(Word and item position data)
┄┄┄┄┄┄

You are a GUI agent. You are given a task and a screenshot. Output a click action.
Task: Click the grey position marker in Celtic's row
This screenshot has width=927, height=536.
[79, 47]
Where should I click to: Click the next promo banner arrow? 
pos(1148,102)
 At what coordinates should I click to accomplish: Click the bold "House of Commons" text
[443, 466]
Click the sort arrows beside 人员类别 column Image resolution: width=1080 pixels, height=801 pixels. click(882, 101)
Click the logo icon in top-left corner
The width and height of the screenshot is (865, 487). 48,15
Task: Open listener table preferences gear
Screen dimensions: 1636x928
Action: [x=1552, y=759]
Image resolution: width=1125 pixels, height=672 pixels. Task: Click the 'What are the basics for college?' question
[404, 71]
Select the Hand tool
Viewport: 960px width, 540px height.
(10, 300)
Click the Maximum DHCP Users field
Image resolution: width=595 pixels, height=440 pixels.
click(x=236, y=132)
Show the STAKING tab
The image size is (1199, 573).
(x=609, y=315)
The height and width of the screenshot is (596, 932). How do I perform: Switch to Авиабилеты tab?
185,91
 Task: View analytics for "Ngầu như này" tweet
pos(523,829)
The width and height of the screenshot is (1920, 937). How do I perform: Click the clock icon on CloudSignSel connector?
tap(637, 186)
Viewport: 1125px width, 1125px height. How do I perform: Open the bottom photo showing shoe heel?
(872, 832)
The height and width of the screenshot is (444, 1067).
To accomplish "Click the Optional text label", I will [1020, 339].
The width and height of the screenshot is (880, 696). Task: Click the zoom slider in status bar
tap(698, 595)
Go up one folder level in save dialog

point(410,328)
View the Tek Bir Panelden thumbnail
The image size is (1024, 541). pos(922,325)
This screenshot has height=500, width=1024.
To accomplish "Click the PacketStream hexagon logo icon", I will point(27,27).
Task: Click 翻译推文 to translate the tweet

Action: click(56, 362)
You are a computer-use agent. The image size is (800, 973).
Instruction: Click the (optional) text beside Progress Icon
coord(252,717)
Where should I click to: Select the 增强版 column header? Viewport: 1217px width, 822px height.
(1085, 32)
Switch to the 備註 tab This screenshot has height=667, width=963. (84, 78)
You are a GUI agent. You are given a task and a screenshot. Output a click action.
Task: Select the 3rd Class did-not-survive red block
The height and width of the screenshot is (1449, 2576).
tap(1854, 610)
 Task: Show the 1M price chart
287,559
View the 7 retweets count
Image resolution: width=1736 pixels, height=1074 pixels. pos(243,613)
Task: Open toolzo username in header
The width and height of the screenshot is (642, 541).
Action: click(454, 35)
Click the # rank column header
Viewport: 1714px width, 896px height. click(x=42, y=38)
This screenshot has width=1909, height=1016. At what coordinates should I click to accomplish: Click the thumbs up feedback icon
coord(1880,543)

┄┄┄┄┄┄

*Task brief:* Could you write out every line of these records again, keeping each one unchanged?

*Answer for this exercise:*
You are a GUI agent. You are given a task and a screenshot. Output a click action.
Task: Click the grey position marker in Celtic's row
This screenshot has width=927, height=536.
[79, 47]
Where should I click to: Click the next promo banner arrow? 
pos(1148,102)
 At what coordinates should I click to accomplish: Click the bold "House of Commons" text
[443, 466]
Click the sort arrows beside 人员类别 column Image resolution: width=1080 pixels, height=801 pixels. click(882, 101)
Click the logo icon in top-left corner
The width and height of the screenshot is (865, 487). 48,15
Task: Open listener table preferences gear
Screen dimensions: 1636x928
Action: [x=1552, y=759]
Image resolution: width=1125 pixels, height=672 pixels. Task: Click the 'What are the basics for college?' question
[404, 71]
Select the Hand tool
Viewport: 960px width, 540px height.
(10, 300)
Click the Maximum DHCP Users field
Image resolution: width=595 pixels, height=440 pixels.
click(x=236, y=132)
Show the STAKING tab
The image size is (1199, 573).
(x=609, y=315)
The height and width of the screenshot is (596, 932). How do I perform: Switch to Авиабилеты tab?
185,91
 Task: View analytics for "Ngầu như này" tweet
pos(523,829)
The width and height of the screenshot is (1920, 937). How do I perform: Click the clock icon on CloudSignSel connector?
tap(637, 186)
Viewport: 1125px width, 1125px height. How do I perform: Open the bottom photo showing shoe heel?
(872, 832)
The height and width of the screenshot is (444, 1067).
To accomplish "Click the Optional text label", I will [1020, 339].
The width and height of the screenshot is (880, 696). Task: Click the zoom slider in status bar
tap(698, 595)
Go up one folder level in save dialog

point(410,328)
View the Tek Bir Panelden thumbnail
The image size is (1024, 541). pos(922,325)
This screenshot has height=500, width=1024.
To accomplish "Click the PacketStream hexagon logo icon", I will point(27,27).
Task: Click 翻译推文 to translate the tweet

Action: click(56, 362)
You are a computer-use agent. The image size is (800, 973).
Instruction: Click the (optional) text beside Progress Icon
coord(252,717)
Where should I click to: Select the 增强版 column header? Viewport: 1217px width, 822px height.
(1085, 32)
Switch to the 備註 tab This screenshot has height=667, width=963. (84, 78)
You are a GUI agent. You are given a task and a screenshot. Output a click action.
Task: Select the 3rd Class did-not-survive red block
The height and width of the screenshot is (1449, 2576).
tap(1854, 610)
 Task: Show the 1M price chart
287,559
View the 7 retweets count
Image resolution: width=1736 pixels, height=1074 pixels. pos(243,613)
Task: Open toolzo username in header
The width and height of the screenshot is (642, 541).
Action: click(454, 35)
Click the # rank column header
Viewport: 1714px width, 896px height. click(x=42, y=38)
This screenshot has width=1909, height=1016. At what coordinates should I click to accomplish: Click the thumbs up feedback icon
coord(1880,543)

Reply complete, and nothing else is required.